90-year-old former North Korean agent longs to see his love in North Korea

Posted on : 2017-07-30 08:49 KST Modified on : 2017-07-30 08:49 KST
After 56-year separation, Suh Ok-ryeol is stuck in South Korea, with no way of knowing if his wife in the North is still alive
Suh Ok-ryeol tells his life story at a tea house in Gwangju
Suh Ok-ryeol tells his life story at a tea house in Gwangju

“I would like to see my family once before I die. This time, I would really like to go,” said Suh Ok-ryeol, 90, in a calm voice during an interview with the Hankyoreh on the morning of July 22. Suh spent 29 years in prison.
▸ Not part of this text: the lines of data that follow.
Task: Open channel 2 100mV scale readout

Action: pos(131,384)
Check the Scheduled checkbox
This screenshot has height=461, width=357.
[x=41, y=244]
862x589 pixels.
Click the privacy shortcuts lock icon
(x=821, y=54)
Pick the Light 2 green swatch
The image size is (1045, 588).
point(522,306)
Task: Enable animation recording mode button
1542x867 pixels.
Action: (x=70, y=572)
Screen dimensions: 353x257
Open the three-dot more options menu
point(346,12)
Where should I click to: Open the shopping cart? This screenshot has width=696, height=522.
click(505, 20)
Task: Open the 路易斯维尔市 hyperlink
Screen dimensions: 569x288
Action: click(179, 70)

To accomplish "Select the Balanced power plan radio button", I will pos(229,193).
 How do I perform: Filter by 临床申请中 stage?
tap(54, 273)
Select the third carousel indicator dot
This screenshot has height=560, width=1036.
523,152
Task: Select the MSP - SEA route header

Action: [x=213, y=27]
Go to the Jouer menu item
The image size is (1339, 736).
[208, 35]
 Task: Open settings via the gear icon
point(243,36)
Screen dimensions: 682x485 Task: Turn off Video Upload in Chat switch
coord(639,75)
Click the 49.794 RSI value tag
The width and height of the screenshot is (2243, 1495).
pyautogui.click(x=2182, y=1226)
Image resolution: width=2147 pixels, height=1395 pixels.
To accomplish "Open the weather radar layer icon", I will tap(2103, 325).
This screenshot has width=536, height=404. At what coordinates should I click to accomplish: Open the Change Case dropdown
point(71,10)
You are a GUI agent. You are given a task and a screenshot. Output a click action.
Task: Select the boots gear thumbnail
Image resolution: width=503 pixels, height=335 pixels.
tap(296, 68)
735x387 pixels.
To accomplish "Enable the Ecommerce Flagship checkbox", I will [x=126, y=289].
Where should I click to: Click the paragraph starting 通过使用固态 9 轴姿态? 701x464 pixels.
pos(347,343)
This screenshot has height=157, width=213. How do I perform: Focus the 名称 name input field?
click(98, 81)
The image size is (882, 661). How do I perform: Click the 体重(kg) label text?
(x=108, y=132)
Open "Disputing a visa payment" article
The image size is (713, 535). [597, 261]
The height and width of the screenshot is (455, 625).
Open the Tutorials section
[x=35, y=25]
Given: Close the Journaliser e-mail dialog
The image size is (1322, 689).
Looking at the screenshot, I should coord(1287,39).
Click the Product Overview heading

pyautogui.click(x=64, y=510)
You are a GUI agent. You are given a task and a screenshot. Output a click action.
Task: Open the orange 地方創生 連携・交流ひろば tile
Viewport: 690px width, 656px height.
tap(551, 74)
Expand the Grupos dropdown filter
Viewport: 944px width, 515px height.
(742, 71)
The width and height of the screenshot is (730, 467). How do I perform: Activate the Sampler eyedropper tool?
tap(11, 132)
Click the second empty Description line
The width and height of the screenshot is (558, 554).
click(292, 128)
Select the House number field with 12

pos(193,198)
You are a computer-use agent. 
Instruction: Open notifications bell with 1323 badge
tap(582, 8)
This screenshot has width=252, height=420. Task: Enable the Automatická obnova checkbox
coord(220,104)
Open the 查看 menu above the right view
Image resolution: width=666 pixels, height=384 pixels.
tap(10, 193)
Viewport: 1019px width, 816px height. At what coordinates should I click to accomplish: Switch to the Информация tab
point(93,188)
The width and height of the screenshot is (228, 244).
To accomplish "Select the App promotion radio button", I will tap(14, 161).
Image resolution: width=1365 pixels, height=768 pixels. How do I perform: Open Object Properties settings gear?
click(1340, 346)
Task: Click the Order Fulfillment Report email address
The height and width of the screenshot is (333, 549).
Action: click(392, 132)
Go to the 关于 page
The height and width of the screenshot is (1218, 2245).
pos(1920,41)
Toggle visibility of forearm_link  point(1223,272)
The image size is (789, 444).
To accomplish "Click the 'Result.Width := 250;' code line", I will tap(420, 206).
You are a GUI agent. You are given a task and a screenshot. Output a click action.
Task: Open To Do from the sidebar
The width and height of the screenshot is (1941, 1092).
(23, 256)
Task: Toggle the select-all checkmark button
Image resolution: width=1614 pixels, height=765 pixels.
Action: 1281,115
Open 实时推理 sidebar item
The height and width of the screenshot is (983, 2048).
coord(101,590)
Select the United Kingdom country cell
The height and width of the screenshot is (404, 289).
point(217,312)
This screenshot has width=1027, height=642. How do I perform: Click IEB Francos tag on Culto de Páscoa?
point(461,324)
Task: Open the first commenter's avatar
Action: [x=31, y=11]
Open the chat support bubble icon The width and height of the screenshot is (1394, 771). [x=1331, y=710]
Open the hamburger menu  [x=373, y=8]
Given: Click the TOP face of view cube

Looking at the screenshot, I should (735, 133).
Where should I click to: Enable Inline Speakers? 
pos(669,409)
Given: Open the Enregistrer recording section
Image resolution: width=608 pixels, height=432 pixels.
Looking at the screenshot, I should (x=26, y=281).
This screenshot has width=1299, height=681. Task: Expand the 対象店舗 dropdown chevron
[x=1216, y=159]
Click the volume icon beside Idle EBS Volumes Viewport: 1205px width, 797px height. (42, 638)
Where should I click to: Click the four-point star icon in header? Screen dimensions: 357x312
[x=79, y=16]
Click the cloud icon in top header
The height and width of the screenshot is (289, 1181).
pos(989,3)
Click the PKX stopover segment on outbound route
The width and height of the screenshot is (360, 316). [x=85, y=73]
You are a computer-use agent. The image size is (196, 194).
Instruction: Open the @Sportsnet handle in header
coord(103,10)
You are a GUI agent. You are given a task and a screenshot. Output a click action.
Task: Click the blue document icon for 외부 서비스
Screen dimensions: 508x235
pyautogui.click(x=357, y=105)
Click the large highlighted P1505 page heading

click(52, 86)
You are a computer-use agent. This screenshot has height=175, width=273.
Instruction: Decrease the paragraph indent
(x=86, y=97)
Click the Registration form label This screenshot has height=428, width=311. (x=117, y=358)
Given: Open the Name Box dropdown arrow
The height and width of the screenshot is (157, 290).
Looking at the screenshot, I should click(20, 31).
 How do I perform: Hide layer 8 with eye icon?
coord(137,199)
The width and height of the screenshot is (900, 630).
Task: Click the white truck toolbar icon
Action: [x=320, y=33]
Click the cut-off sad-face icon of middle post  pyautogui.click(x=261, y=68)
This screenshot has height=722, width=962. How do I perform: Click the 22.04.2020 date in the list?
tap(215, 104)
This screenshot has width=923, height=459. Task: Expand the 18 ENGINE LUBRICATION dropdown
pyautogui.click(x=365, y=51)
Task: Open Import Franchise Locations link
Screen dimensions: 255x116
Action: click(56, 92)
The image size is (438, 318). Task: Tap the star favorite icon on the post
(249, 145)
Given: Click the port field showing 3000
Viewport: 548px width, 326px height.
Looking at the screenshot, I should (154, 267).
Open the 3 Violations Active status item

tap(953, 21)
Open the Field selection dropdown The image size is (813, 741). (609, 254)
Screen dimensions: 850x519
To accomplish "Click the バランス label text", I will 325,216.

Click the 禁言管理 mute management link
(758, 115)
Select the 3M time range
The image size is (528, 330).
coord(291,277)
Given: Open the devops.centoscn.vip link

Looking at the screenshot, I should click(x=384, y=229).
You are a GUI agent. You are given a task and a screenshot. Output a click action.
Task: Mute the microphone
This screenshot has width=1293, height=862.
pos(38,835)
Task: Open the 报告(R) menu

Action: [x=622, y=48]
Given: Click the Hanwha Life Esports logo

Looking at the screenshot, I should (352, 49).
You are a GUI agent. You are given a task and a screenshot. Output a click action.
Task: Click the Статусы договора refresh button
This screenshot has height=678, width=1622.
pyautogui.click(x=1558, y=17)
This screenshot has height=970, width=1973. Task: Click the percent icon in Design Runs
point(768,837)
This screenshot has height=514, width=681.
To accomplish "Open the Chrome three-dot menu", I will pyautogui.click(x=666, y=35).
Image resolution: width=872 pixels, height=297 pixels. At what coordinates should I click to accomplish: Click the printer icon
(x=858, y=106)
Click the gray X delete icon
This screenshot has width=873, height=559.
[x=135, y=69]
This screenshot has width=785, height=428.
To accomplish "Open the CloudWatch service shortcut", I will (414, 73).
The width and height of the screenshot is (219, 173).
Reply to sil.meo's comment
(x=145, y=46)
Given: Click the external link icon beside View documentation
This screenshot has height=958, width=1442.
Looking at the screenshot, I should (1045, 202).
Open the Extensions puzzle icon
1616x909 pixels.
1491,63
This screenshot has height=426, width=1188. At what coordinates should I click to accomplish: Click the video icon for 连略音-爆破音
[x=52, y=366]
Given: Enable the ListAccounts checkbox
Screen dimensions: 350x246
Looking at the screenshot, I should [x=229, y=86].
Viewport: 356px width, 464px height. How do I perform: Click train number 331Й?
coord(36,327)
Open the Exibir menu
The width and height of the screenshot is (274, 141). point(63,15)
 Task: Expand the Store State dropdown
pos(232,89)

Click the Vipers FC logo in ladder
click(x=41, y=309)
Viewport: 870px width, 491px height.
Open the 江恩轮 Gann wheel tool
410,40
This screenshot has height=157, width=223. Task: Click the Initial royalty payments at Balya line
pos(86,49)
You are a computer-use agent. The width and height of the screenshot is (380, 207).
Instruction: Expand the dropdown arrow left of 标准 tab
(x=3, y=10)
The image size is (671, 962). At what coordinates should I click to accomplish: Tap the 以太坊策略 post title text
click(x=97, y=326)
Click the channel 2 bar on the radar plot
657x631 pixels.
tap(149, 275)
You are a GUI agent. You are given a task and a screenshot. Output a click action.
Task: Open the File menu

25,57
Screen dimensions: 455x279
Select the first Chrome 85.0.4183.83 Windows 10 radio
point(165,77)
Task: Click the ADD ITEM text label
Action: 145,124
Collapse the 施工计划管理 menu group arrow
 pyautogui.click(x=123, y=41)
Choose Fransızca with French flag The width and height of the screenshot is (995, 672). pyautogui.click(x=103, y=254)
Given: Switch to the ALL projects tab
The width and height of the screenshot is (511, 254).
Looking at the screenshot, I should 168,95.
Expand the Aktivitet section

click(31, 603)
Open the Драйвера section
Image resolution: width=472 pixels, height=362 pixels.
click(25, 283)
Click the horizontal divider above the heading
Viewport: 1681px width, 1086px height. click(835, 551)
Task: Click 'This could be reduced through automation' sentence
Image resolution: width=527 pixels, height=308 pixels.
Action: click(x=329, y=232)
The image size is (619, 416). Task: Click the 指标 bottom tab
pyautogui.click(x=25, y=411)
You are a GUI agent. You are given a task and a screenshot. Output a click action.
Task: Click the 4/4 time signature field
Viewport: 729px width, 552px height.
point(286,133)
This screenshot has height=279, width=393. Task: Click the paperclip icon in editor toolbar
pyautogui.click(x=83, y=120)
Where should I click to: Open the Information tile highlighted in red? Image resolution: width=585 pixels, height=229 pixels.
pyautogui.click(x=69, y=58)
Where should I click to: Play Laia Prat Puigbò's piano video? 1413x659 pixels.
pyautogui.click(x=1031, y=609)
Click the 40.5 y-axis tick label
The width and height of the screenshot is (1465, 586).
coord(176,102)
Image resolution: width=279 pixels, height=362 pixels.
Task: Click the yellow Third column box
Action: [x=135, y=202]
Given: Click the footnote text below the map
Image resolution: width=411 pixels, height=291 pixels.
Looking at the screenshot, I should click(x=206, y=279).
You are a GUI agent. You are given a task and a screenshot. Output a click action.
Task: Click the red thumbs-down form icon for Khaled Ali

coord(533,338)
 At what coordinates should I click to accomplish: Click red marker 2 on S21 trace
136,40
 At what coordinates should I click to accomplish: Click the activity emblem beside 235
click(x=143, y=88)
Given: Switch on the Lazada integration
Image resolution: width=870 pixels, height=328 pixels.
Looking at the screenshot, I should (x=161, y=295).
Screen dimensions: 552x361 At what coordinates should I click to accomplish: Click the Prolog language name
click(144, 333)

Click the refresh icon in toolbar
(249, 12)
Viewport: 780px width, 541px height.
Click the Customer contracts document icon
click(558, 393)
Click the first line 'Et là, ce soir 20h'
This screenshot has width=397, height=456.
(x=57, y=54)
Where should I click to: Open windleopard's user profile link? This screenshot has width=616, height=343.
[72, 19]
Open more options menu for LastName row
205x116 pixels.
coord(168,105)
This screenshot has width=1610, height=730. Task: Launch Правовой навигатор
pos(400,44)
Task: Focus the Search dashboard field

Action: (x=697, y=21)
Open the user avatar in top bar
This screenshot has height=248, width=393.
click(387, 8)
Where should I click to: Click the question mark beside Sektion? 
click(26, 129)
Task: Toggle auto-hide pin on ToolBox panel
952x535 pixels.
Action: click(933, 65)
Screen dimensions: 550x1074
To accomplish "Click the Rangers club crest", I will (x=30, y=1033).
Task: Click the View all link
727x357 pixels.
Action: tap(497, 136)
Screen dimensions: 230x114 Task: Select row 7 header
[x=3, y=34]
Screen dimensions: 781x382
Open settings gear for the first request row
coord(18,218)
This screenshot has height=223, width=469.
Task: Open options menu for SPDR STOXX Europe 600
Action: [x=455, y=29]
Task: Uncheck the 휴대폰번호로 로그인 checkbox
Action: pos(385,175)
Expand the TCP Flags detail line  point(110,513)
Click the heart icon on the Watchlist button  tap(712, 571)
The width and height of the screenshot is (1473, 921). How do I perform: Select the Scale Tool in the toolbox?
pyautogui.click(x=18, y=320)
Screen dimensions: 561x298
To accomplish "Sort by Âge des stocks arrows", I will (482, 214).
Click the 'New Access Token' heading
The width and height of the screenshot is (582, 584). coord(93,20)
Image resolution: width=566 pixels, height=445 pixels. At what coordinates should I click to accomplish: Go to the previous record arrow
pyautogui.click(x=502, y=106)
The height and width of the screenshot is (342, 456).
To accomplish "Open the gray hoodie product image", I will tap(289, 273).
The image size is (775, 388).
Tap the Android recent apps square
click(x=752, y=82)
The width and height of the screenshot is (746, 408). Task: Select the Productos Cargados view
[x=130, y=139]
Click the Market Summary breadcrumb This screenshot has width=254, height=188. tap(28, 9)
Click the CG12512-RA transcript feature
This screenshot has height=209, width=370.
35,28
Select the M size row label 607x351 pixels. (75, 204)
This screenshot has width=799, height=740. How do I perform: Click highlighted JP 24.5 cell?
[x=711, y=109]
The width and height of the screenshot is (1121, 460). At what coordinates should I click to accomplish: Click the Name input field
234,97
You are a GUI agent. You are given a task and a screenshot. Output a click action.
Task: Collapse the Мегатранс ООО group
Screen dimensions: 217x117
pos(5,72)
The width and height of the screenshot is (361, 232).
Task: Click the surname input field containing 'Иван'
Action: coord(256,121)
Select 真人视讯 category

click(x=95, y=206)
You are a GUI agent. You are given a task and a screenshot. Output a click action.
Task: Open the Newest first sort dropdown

Suh, who lives in a rental apartment in Gwangju, was just released from the hospital after spending two months there. Heart disease combined with the other ailments of old age to put him for a time on the threshold of life and death. His kitchen is only furnished with a small fridge, a small rice cooker and a few plates. On the table in the main room are some books and magazines, along with several medicine wrappers. His bookshelf is neatly arranged with books on economics and philosophy printed in Japanese.

Suh‘s life is like a book bound with the time he spent in North and South Korea. He was born in South Korea on Palgeum Island in Sinan County, South Jeolla Province, the eldest child of five sons and one daughter. He was studying economics at Korea University when the Korean War broke out in 1950, and he headed to north after joining the (North) Korean People’s Army (KPA). After being discharged from the military in Nov. 1953, he began working as a teacher at a middle school in Chonnae County, located in the part of Gangwon Province under North Korean control. While there, he fell in love with a female teacher, and the two got married. After graduating from Kim Il Sung University with a major in politics and economics in 1955, Suh worked at a cadre training center in Pyongyang.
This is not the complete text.